• What you should do
An exact copy of the listing is needed, with every line kept.

• Source records
+++

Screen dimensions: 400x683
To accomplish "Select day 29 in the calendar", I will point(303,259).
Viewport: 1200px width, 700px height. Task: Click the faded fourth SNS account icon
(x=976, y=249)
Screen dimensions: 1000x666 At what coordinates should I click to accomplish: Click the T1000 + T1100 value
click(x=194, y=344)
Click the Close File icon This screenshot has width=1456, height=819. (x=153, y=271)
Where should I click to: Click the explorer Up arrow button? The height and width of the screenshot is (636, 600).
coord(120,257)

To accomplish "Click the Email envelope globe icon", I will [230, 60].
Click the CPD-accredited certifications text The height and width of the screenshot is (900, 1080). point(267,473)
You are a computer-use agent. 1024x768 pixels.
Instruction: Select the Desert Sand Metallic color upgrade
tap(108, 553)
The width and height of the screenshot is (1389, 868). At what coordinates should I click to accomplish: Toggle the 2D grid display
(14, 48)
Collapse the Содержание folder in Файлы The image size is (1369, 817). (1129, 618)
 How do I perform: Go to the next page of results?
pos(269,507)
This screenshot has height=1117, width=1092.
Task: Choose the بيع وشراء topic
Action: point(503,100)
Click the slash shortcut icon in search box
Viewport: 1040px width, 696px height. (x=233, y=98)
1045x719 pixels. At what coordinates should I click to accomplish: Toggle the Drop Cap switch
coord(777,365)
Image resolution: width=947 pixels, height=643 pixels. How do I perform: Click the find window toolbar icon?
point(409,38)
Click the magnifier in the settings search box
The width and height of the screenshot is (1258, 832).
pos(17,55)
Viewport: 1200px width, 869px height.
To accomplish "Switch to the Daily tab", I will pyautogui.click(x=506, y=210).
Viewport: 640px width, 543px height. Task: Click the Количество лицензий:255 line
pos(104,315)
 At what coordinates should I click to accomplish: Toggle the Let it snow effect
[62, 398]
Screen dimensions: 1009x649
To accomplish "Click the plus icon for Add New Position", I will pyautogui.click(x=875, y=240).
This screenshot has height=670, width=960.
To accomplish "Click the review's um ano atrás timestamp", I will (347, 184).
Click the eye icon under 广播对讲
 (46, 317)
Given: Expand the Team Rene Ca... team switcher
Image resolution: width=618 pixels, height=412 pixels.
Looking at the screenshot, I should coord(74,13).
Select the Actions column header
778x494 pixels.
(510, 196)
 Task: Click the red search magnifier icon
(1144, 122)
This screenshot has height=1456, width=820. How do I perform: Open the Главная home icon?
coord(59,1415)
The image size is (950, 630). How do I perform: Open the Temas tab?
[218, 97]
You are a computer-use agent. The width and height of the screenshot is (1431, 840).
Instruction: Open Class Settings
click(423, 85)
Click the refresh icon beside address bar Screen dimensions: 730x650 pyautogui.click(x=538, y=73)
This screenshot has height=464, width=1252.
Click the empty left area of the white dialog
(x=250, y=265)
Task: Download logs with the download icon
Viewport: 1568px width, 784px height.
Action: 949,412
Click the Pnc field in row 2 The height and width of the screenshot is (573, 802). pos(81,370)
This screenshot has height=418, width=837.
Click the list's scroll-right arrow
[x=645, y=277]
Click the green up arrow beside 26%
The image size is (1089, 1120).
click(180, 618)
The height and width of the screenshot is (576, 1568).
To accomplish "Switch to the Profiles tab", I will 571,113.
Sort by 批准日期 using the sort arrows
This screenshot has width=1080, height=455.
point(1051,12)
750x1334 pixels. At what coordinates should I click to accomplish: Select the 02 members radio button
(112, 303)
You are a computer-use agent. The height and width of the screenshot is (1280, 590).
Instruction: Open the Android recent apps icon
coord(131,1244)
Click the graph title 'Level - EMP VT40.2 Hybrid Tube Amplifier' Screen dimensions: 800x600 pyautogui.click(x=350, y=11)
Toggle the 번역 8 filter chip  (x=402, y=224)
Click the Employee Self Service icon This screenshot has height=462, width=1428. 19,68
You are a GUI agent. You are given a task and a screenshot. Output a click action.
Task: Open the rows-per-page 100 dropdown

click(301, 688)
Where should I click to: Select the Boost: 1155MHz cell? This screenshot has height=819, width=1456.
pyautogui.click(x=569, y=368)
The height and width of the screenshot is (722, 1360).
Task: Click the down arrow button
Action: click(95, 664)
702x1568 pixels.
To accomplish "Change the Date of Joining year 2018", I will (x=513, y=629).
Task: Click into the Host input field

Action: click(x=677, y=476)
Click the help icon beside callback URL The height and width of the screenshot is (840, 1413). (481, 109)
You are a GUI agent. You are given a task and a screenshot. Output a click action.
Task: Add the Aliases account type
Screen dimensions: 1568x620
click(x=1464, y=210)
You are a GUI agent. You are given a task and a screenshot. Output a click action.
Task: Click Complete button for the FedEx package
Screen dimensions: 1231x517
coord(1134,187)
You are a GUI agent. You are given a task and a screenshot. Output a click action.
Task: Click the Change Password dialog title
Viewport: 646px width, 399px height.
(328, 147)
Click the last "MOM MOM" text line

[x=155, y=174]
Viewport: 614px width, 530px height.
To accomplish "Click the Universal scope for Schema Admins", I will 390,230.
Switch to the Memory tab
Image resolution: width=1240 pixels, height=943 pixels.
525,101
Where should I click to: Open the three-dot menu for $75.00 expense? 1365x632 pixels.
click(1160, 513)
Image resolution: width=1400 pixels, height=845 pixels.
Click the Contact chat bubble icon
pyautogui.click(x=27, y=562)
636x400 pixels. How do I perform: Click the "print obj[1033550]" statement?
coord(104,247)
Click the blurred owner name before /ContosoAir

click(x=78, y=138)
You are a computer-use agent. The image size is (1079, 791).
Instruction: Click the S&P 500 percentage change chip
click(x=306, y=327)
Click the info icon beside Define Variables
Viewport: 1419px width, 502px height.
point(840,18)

+++

• Your response
Screen dimensions: 400x683
To accomplish "Select day 29 in the calendar", I will point(303,259).
Viewport: 1200px width, 700px height. Task: Click the faded fourth SNS account icon
(x=976, y=249)
Screen dimensions: 1000x666 At what coordinates should I click to accomplish: Click the T1000 + T1100 value
click(x=194, y=344)
Click the Close File icon This screenshot has width=1456, height=819. (x=153, y=271)
Where should I click to: Click the explorer Up arrow button? The height and width of the screenshot is (636, 600).
coord(120,257)

To accomplish "Click the Email envelope globe icon", I will [230, 60].
Click the CPD-accredited certifications text The height and width of the screenshot is (900, 1080). point(267,473)
You are a computer-use agent. 1024x768 pixels.
Instruction: Select the Desert Sand Metallic color upgrade
tap(108, 553)
The width and height of the screenshot is (1389, 868). At what coordinates should I click to accomplish: Toggle the 2D grid display
(14, 48)
Collapse the Содержание folder in Файлы The image size is (1369, 817). (1129, 618)
 How do I perform: Go to the next page of results?
pos(269,507)
This screenshot has height=1117, width=1092.
Task: Choose the بيع وشراء topic
Action: point(503,100)
Click the slash shortcut icon in search box
Viewport: 1040px width, 696px height. (x=233, y=98)
1045x719 pixels. At what coordinates should I click to accomplish: Toggle the Drop Cap switch
coord(777,365)
Image resolution: width=947 pixels, height=643 pixels. How do I perform: Click the find window toolbar icon?
point(409,38)
Click the magnifier in the settings search box
The width and height of the screenshot is (1258, 832).
pos(17,55)
Viewport: 1200px width, 869px height.
To accomplish "Switch to the Daily tab", I will pyautogui.click(x=506, y=210).
Viewport: 640px width, 543px height. Task: Click the Количество лицензий:255 line
pos(104,315)
 At what coordinates should I click to accomplish: Toggle the Let it snow effect
[62, 398]
Screen dimensions: 1009x649
To accomplish "Click the plus icon for Add New Position", I will pyautogui.click(x=875, y=240).
This screenshot has height=670, width=960.
To accomplish "Click the review's um ano atrás timestamp", I will (347, 184).
Click the eye icon under 广播对讲
 (46, 317)
Given: Expand the Team Rene Ca... team switcher
Image resolution: width=618 pixels, height=412 pixels.
Looking at the screenshot, I should coord(74,13).
Select the Actions column header
778x494 pixels.
(510, 196)
 Task: Click the red search magnifier icon
(1144, 122)
This screenshot has height=1456, width=820. How do I perform: Open the Главная home icon?
coord(59,1415)
The image size is (950, 630). How do I perform: Open the Temas tab?
[218, 97]
You are a computer-use agent. The width and height of the screenshot is (1431, 840).
Instruction: Open Class Settings
click(423, 85)
Click the refresh icon beside address bar Screen dimensions: 730x650 pyautogui.click(x=538, y=73)
This screenshot has height=464, width=1252.
Click the empty left area of the white dialog
(x=250, y=265)
Task: Download logs with the download icon
Viewport: 1568px width, 784px height.
Action: 949,412
Click the Pnc field in row 2 The height and width of the screenshot is (573, 802). pos(81,370)
This screenshot has height=418, width=837.
Click the list's scroll-right arrow
[x=645, y=277]
Click the green up arrow beside 26%
The image size is (1089, 1120).
click(180, 618)
The height and width of the screenshot is (576, 1568).
To accomplish "Switch to the Profiles tab", I will 571,113.
Sort by 批准日期 using the sort arrows
This screenshot has width=1080, height=455.
point(1051,12)
750x1334 pixels. At what coordinates should I click to accomplish: Select the 02 members radio button
(112, 303)
You are a computer-use agent. The height and width of the screenshot is (1280, 590).
Instruction: Open the Android recent apps icon
coord(131,1244)
Click the graph title 'Level - EMP VT40.2 Hybrid Tube Amplifier' Screen dimensions: 800x600 pyautogui.click(x=350, y=11)
Toggle the 번역 8 filter chip  (x=402, y=224)
Click the Employee Self Service icon This screenshot has height=462, width=1428. 19,68
You are a GUI agent. You are given a task and a screenshot. Output a click action.
Task: Open the rows-per-page 100 dropdown

click(301, 688)
Where should I click to: Select the Boost: 1155MHz cell? This screenshot has height=819, width=1456.
pyautogui.click(x=569, y=368)
The height and width of the screenshot is (722, 1360).
Task: Click the down arrow button
Action: click(95, 664)
702x1568 pixels.
To accomplish "Change the Date of Joining year 2018", I will (x=513, y=629).
Task: Click into the Host input field

Action: click(x=677, y=476)
Click the help icon beside callback URL The height and width of the screenshot is (840, 1413). (481, 109)
You are a GUI agent. You are given a task and a screenshot. Output a click action.
Task: Add the Aliases account type
Screen dimensions: 1568x620
click(x=1464, y=210)
You are a GUI agent. You are given a task and a screenshot. Output a click action.
Task: Click Complete button for the FedEx package
Screen dimensions: 1231x517
coord(1134,187)
You are a GUI agent. You are given a task and a screenshot. Output a click action.
Task: Click the Change Password dialog title
Viewport: 646px width, 399px height.
(328, 147)
Click the last "MOM MOM" text line

[x=155, y=174]
Viewport: 614px width, 530px height.
To accomplish "Click the Universal scope for Schema Admins", I will 390,230.
Switch to the Memory tab
Image resolution: width=1240 pixels, height=943 pixels.
525,101
Where should I click to: Open the three-dot menu for $75.00 expense? 1365x632 pixels.
click(1160, 513)
Image resolution: width=1400 pixels, height=845 pixels.
Click the Contact chat bubble icon
pyautogui.click(x=27, y=562)
636x400 pixels. How do I perform: Click the "print obj[1033550]" statement?
coord(104,247)
Click the blurred owner name before /ContosoAir

click(x=78, y=138)
You are a computer-use agent. The image size is (1079, 791).
Instruction: Click the S&P 500 percentage change chip
click(x=306, y=327)
Click the info icon beside Define Variables
Viewport: 1419px width, 502px height.
point(840,18)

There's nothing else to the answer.